結論テキスト
本願商標は、登録すべきものとする。
Trademark Appeal Case
本データベースは、特許庁の審決例をAIで解析・要約したものです。拒絶理由通知に対する意見書作成や、審判請求書等の作成時の参考としてお役立てください。
| 審判番号 | 平成11年審判第12198号 |
|---|---|
| 審判種別 | 不服 |
| 結論 | 勝訴(請求認容) |
本願商標は、「CYBER CALL」の欧文字を左横書きしてなり(標準文字による商標)、第38類「電子メールの送信及び受信,電話による通信,コンピュータを用いて行う通信」を指定役務として、平成9年8月11日登録出願されたものである。
本願商標は、「CYBER」の語が「電脳」を意味し、さらに、コンピュータネットワークが形成する情報空間であるサイバースペースに関連したことをさす語として、例えば「サイバーフォン」が「インターネットを利用した電話による通信」を指すものとして一般に用いられていること、「CALL」が通話を意味することから、全体として「インターネットを利用した通話」を指すものと認められる「CYBER CALL」の文字を普通に用いられる方法で書してなるにすぎないから、これを本願指定役務について使用した場合は、単に役務の質(内容)を表示するにすぎない商標と認める。

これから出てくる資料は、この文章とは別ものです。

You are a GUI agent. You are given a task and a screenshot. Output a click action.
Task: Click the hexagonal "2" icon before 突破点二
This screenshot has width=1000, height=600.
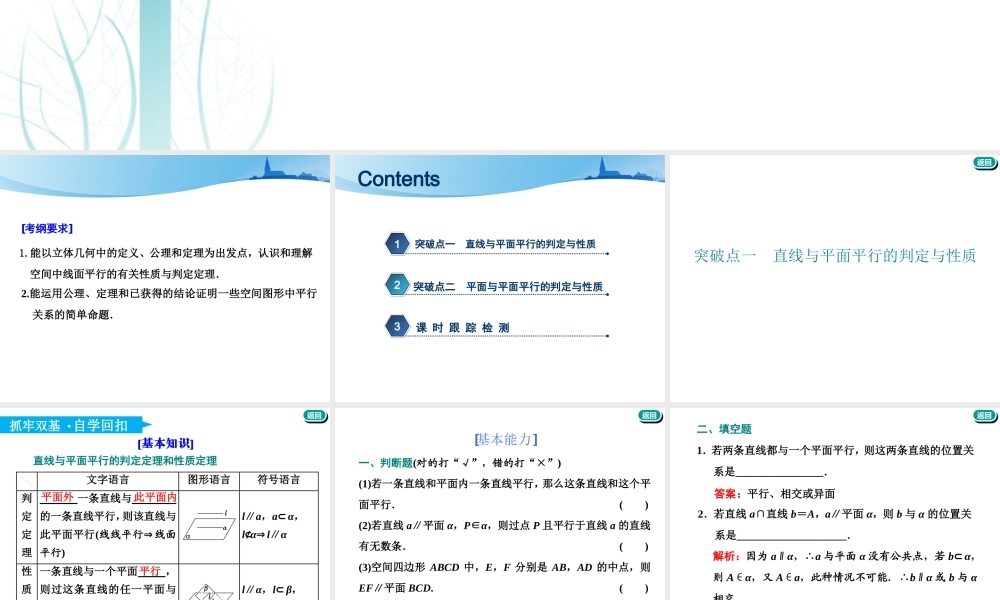point(398,285)
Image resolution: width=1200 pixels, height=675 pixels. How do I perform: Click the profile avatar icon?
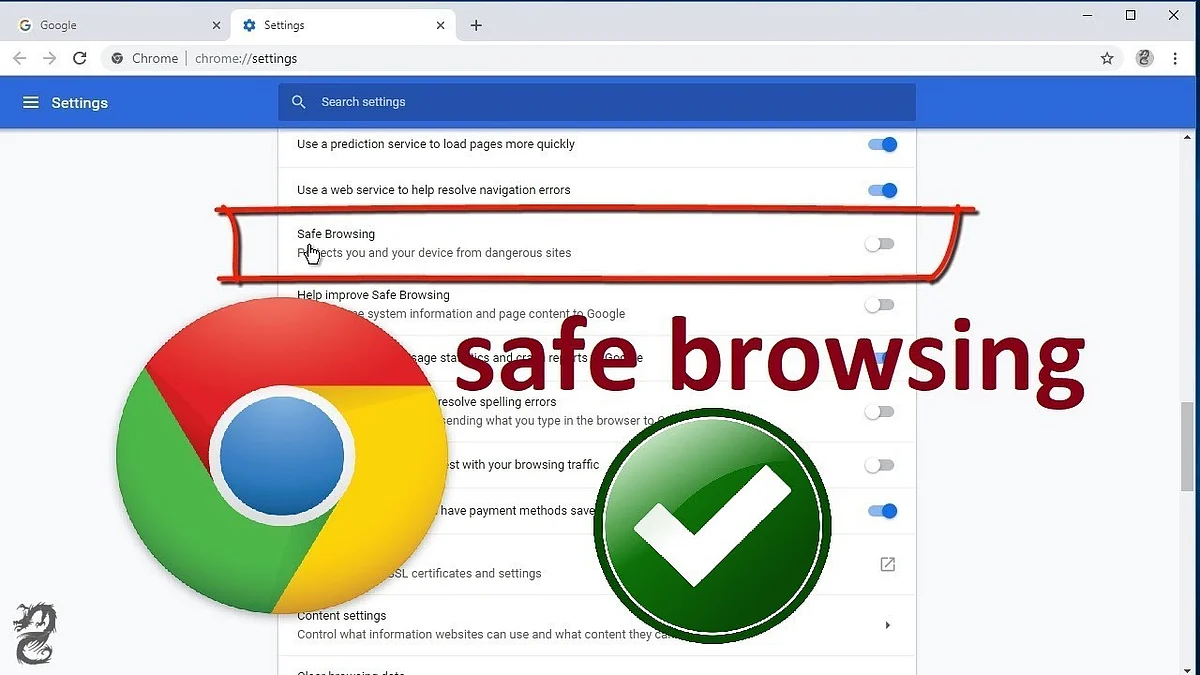[x=1145, y=59]
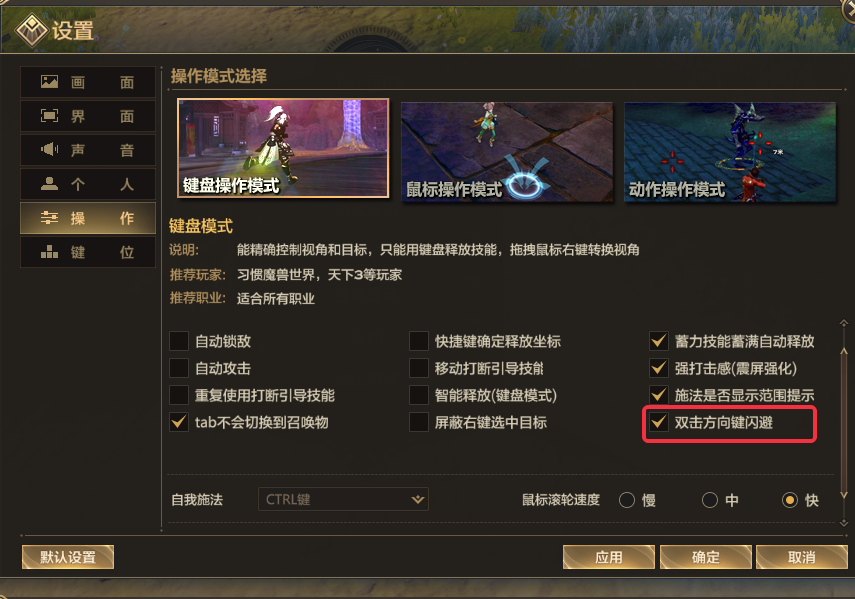The width and height of the screenshot is (855, 599).
Task: Open the 声音 settings tab
Action: click(88, 150)
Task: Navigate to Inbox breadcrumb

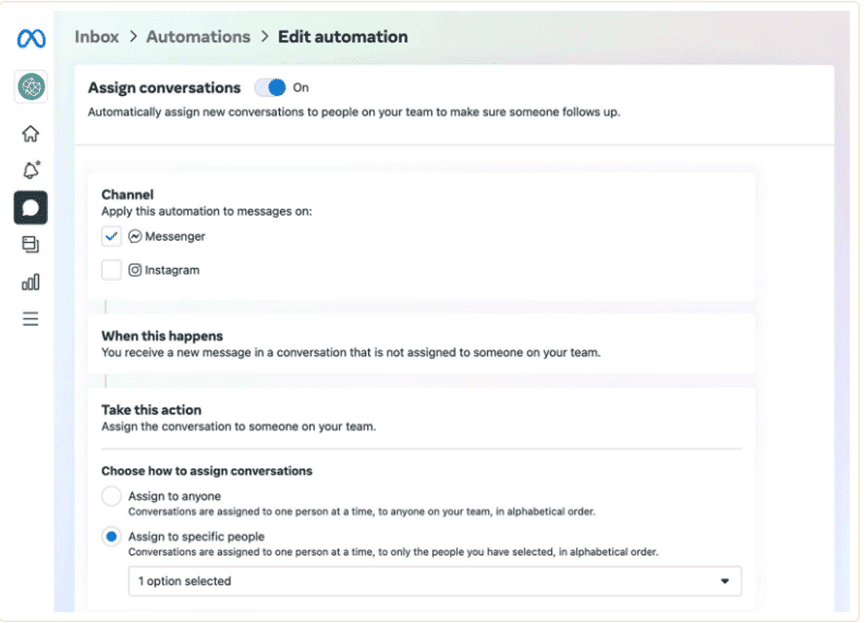Action: [97, 37]
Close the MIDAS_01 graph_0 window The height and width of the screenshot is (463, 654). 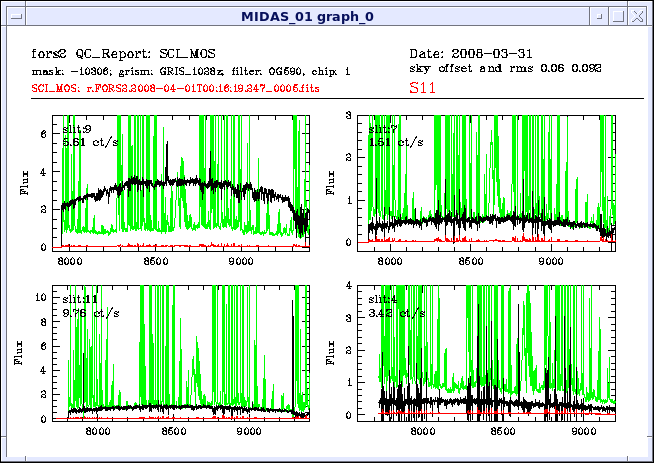639,14
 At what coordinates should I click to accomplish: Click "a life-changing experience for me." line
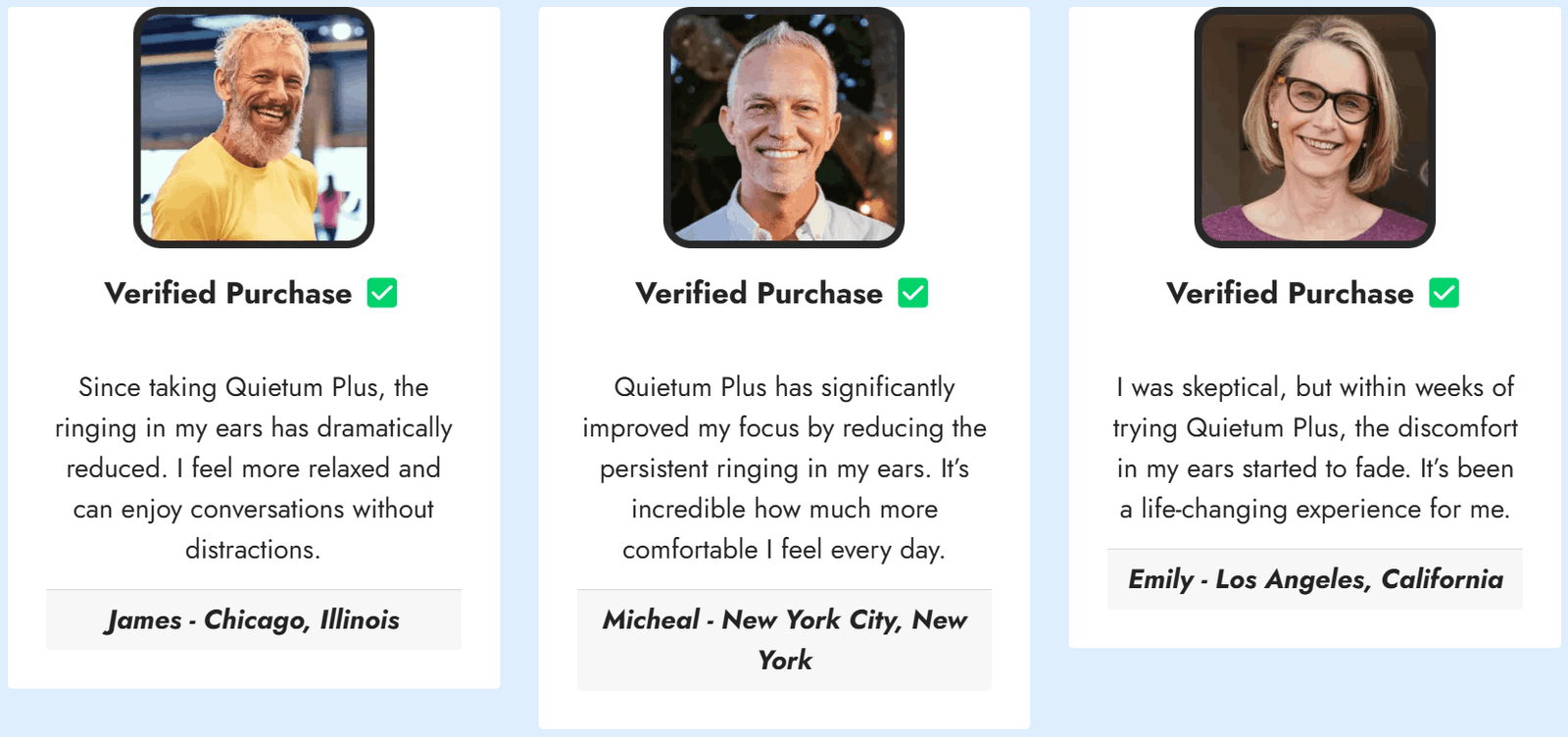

したがって、本願商標は、商標法第3条第1項第3号に該当し、前記役務以外の役務に使用するときは役務の質の誤認を生じさせるおそれがあるから、同法第4条第1項第16号に該当する。
本願商標「CYBER CALL」は、「CYBER」の語と「CALL」の語を結合したものと認められるところ、「CYBER−(サイバー)」は、「電脳」という意味の接頭辞として使用されているものであり、「CALL」は、「通話」等の意味合いで良く知られた英語と認められる。
しかし、本願商標を構成する「CYBER」「CALL」の各語が、それぞれ前記意味合いを有するものであるとしても、原審説示の「インターネットによる通話」が「インターネット電話」と称されており(自由国民社発行、現代用語の基礎知識2001より)、これを「サイバーコール」(cyber call)と称している事実を発見できないことよりすれば、本願商標「CYBER CALL」は、必ずしも原審説示の内容を表すともいえないものであって、単なる造語との認識にとどまるというのが相当である。
してみれば、本願商標は、これをその指定役務に使用しても、自他役務の識別標識として機能を果たし得るものであって、かつ、役務の質について誤認を生じさせるおそれもないものというべきである。
したがって、本願商標が、商標法第3条第1項第3号に該当し、「インターネットによる通話」以外の役務に使用するときは役務の質の誤認を生じさせるおそれがあるから、同法第4条第1項第16号に該当するとして、本願の登録を拒絶した原査定は、妥当でなく、取り消しを免れない。
その他、本願について拒絶の理由を発見しない。
よって、結論のとおり審決する。